The Girl and the Dojo
| by Shadae Herrera |
As I heard the sound of the bodies hitting the rough dojo mats, the fear struck me. I was the only six year old girl in a class filled with nothing by exuberant boys performing martial arts. My dad always treated me more like a son rather than a daughter, him signing me up for Judo was a perfect example. It was extremely difficult for me the first couple of years learning the art. I was always uncomfortable and embarrassed to be corrected in front of all the boys. I remember sparring against the boys and them teasing me because I was never able to beat them. I never felt good enough in that dojo. During breaks, I would cry to my dad and the boys would tease and make fun of me. My dad always told me just because you’re a girl does not mean you aren’t capable of what they are, so get back out there and try harder.
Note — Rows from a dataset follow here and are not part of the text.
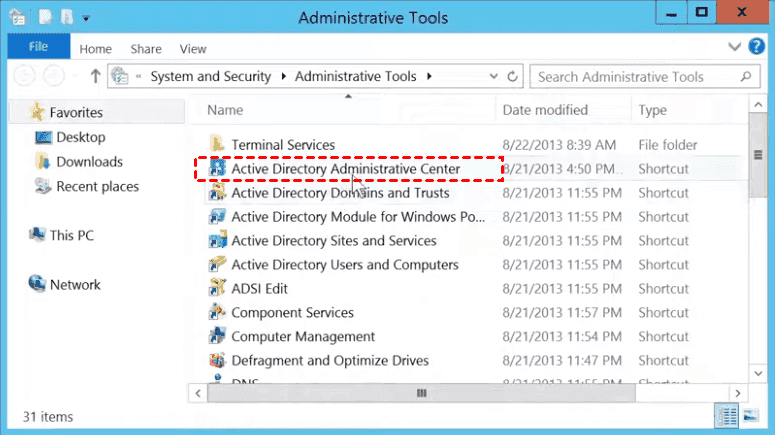Image resolution: width=775 pixels, height=435 pixels.
Task: Click Active Directory Users and Computers icon
Action: pyautogui.click(x=217, y=265)
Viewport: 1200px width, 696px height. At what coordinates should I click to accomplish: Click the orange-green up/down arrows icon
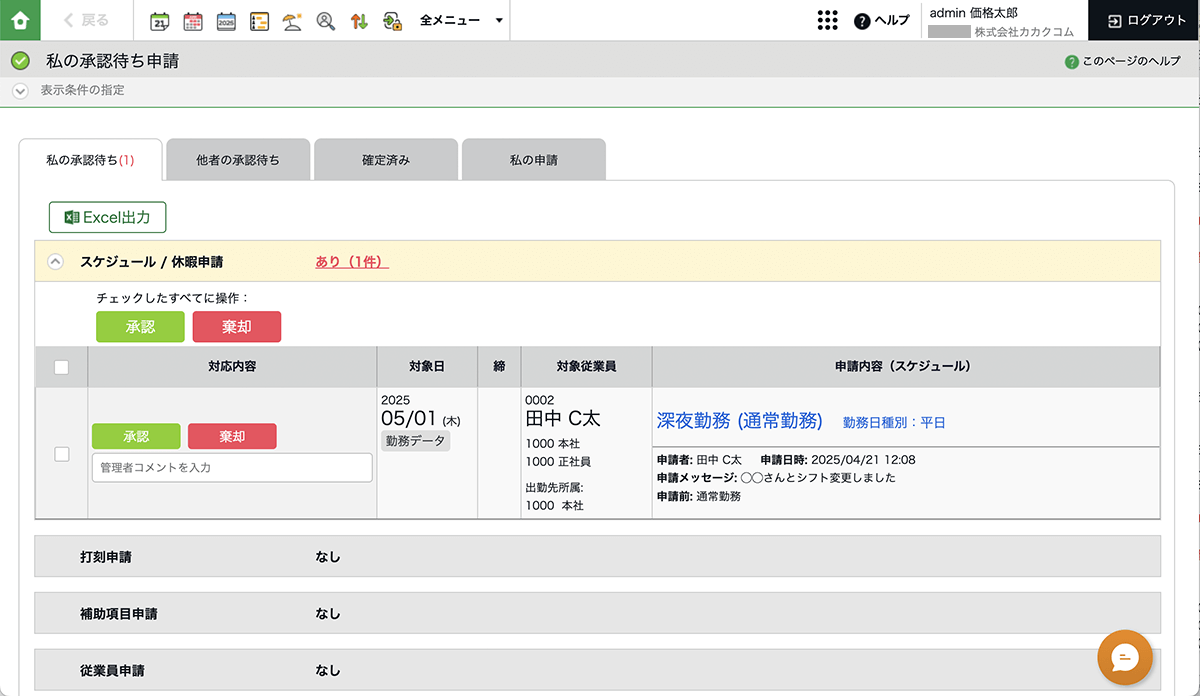(359, 21)
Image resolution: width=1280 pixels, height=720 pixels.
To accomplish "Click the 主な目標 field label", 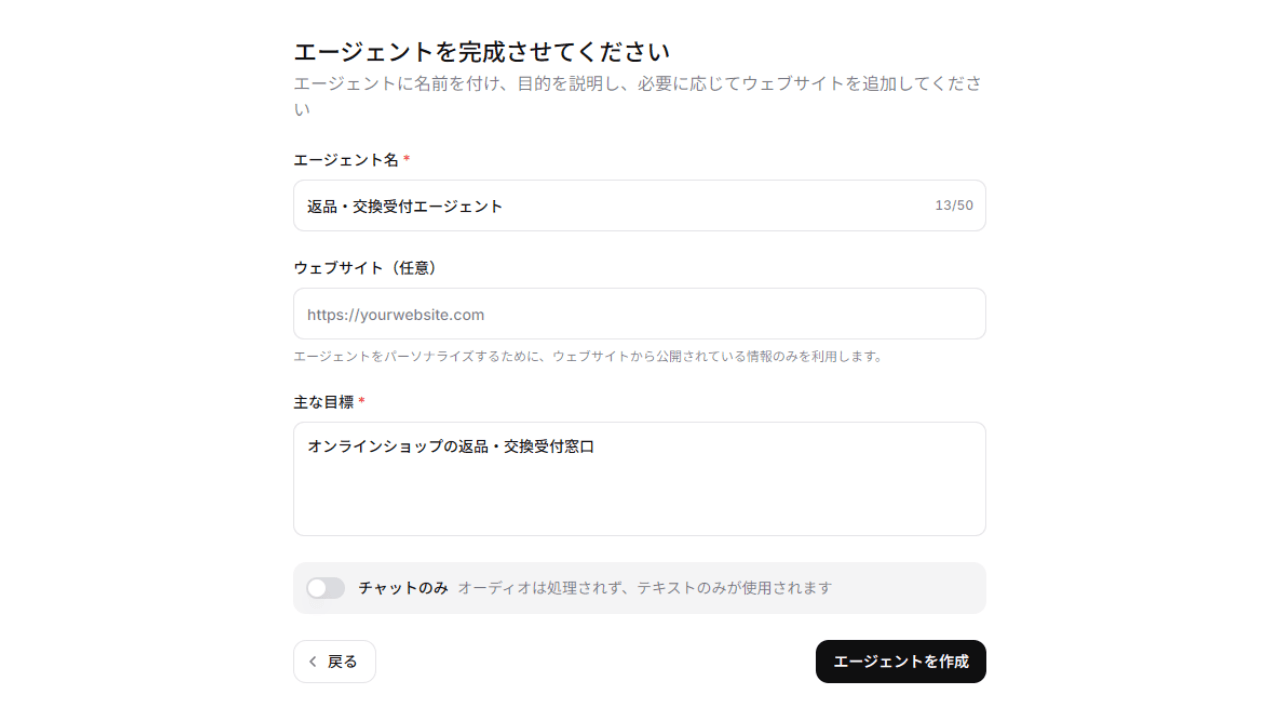I will (x=324, y=402).
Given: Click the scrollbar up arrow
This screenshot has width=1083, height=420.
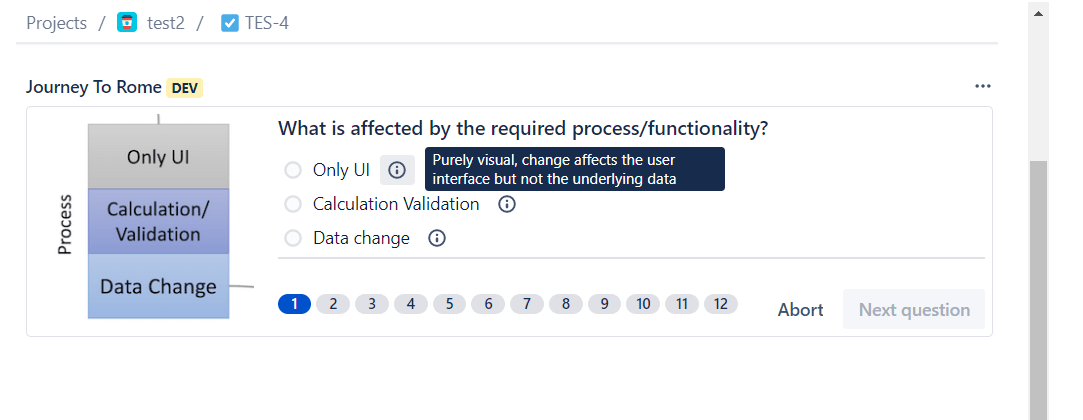Looking at the screenshot, I should click(x=1038, y=13).
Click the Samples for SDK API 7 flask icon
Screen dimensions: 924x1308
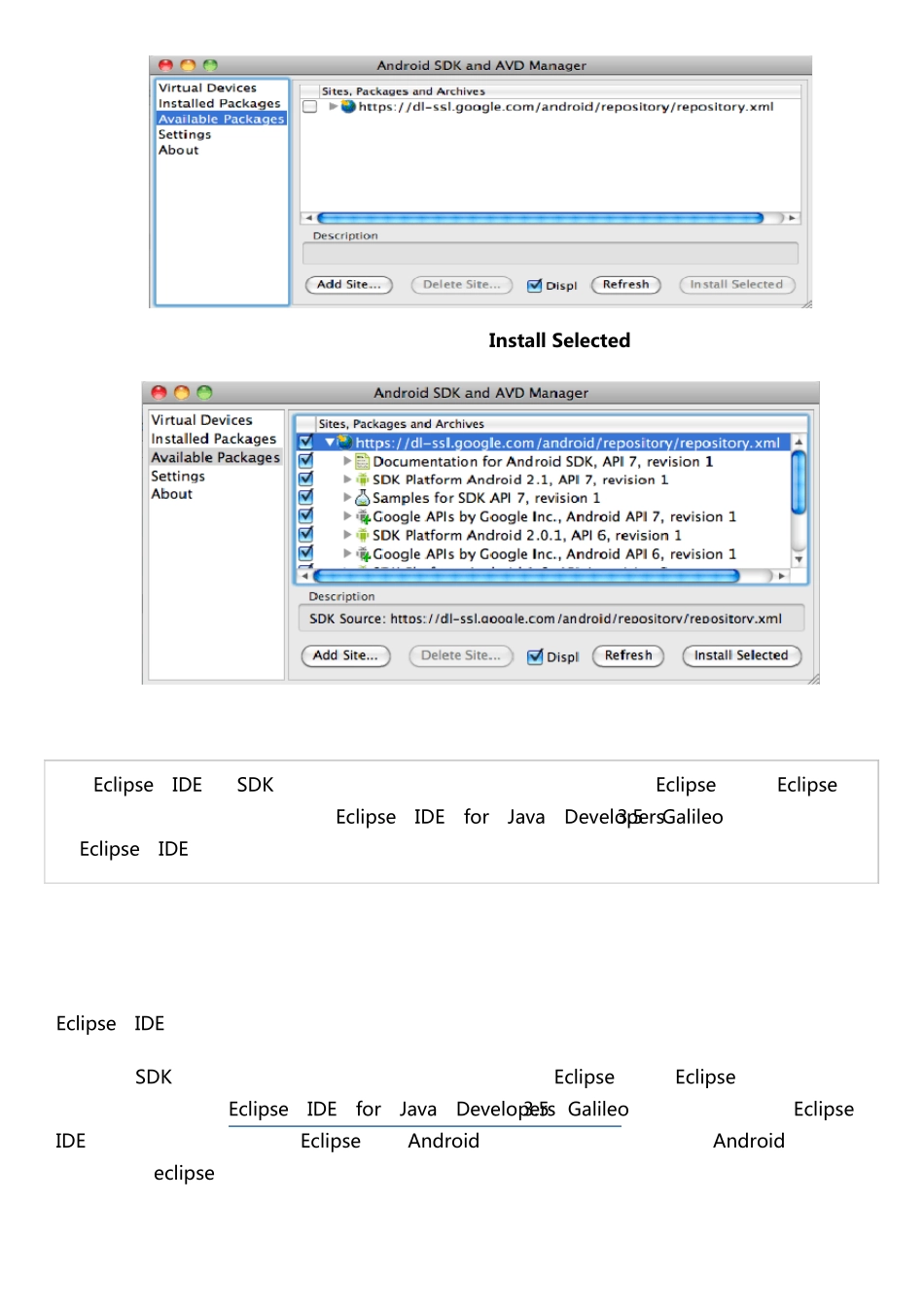pos(363,498)
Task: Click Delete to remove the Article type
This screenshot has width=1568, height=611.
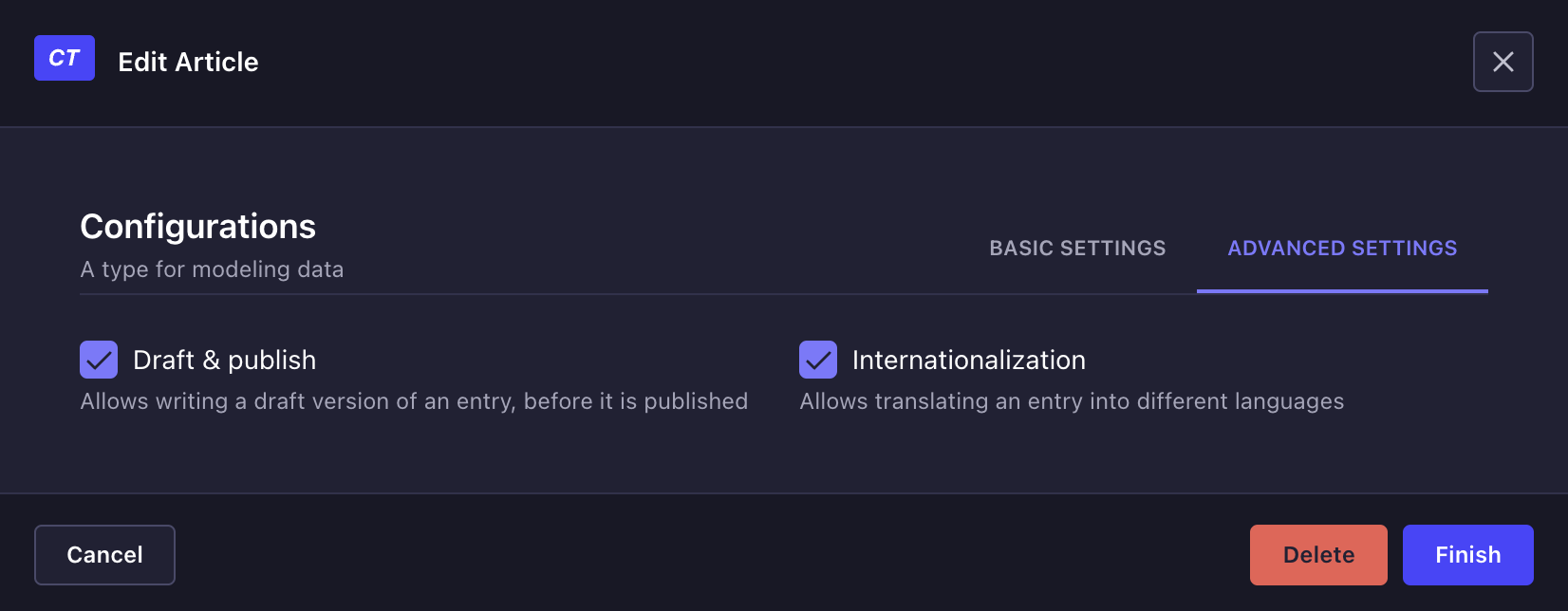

Every night I went home an laid in my bed while the taunting voices of my classmate ran through my mind. So, I had no choice but to tell myself you are no longer a six year old girl. You are grown, it has been four years and you are completely capable of performing the way the boys do or even better. The next day at class my teacher paired the class up and told us to spar. There my opponent went charging at me, jerking me, pushing me around like his own personal rag doll. I couldn’t take it anymore and I exploded with anger and techniques, grabbing him by his uniform and throwing him to the ground. I had him in a solid pin with his face pushed up against the mat. The pride I felt in myself that moment was unexplainable. I got up, looked down at him and did nothing by smile and walk away.
After that day, I was unstoppable. Over the years in that dojo, I did nothing more than improve and soon the boys were the ones scared to spar me. I had turned the tables. My dad constantly took me to matches and every time I competed I won first or second place. Before I knew it, I was a blue belt, two belts away from black. I had the highest belt rank out of all my peers. The teacher had me help teach the smaller kids in the class. I was looked up to, I was a leader. It wasn’t just about being a blue belt, it was the experience and traits Judo gave me. Everyday at practice, I developed persistence, discipline and mental strength. To this day, I look back and thank the boys in my class who doubted me because they helped me realize how easy it is to be just as capable as a man. My experience in Judo helped me grow into the strong woman I am today. The sound of bodies hitting the rough mats as I entered the dojo, I was ready to fight.